SEZIONE DEL DOCUMENTO =>
************

1 Novembre: Un germe divino è dentro di noi


Matteo 5,1-12a
In quel tempo, vedendo le folle, Gesù salì sul monte: si pose a sedere e si avvicinarono a lui i suoi discepoli. Si mise a parlare e insegnava loro dicendo: «Beati i poveri in spirito, perché di essi è il regno dei cieli. Beati quelli che sono nel pianto, perché saranno consolati. Beati i miti, perché avranno in eredità la terra. Beati quelli che hanno fame e sete della giustizia, perché saranno saziati. Beati i misericordiosi, perché troveranno misericordia. Beati i puri di cuore, perché vedranno Dio. Beati gli operatori di pace, perché saranno chiamati figli di Dio. Beati i perseguitati per la giustizia, perché di essi è il regno dei cieli. Beati voi quando vi insulteranno, vi perseguiteranno e, mentendo, diranno ogni sorta di male contro di voi per causa mia. Rallegratevi ed esultate, perché grande è la vostra ricompensa nei cieli».

************

MATERIALE ESTRATTO =>
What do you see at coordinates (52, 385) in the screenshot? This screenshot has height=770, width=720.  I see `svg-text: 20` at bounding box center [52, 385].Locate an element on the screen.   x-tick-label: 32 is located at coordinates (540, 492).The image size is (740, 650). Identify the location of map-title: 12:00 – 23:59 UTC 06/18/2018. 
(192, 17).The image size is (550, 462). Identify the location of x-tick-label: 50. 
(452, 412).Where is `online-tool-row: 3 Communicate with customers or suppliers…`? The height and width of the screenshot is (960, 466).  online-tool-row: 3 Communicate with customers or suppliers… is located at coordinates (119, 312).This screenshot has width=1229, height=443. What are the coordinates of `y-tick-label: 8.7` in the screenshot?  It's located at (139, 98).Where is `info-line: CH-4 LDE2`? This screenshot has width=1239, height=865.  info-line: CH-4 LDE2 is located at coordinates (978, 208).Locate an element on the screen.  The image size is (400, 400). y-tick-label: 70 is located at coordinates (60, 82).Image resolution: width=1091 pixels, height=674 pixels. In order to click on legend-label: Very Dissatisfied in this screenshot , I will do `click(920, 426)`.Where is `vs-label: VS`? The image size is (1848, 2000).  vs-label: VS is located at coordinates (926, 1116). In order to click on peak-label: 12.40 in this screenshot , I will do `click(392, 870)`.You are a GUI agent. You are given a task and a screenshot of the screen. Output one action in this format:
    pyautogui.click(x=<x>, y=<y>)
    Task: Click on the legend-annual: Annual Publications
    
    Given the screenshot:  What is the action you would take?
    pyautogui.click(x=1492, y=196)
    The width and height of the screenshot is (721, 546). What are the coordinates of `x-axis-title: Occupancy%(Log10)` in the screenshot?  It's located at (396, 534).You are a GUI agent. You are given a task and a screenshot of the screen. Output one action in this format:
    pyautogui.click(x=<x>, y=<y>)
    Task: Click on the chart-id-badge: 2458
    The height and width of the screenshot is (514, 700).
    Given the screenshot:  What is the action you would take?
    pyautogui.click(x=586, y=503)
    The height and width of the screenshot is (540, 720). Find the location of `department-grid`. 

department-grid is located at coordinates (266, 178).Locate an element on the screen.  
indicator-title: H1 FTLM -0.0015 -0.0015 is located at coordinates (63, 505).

************

COMPITI ED ESERCIZI =>
1 > Riassumi in due frasi il brano delle Beatitudini.
2 > Nel brano delle Beatitudini, che cosa vedranno i puri di cuore?
3 > Porta avanti il brano delle Beatitudini a partire dalla sua ultima frase.
Le righe non hanno alcun legame con il brano delle Beatitudini.

RISULTATI DEI COMPITI =>
1 > Vedendo le folle, Gesù sale sul monte, si siede e comincia a insegnare ai discepoli che gli si avvicinano. Proclama beati i poveri in spirito, chi è nel pianto, i miti, chi ha fame e sete della giustizia, i misericordiosi, i puri di cuore, gli operatori di pace e i perseguitati, e invita a rallegrarsi perché grande è la ricompensa nei cieli.

2 > Vedranno Dio.

3 >
Le beatitudini, non sono un dovere da assolvere, ma nella misura in cui sono interiorizzate e vissute sono irradiazioni dell’essere, dell’essere trasfigurato dallo Spirito, sono la trasparenza di una raggiunta pienezza, di una raggiunta verità interiorizzata.
Gesù nel suo vangelo non ci dà delle norme, delle leggi, ma ci indica delle vette.
Gesù ha realizzato un rinnovamento radicale del cammino religioso dell’uomo, perché ci ha fatto capire che l’uomo non è grande davanti a Dio quando è nel tempio, ma che l’uomo è grande perché il tempio, la presenza di Dio è dentro di lui, nel suo cuore. In questo modo Gesù ha restituito l’uomo a sé stesso, alla sua grandezza sacra.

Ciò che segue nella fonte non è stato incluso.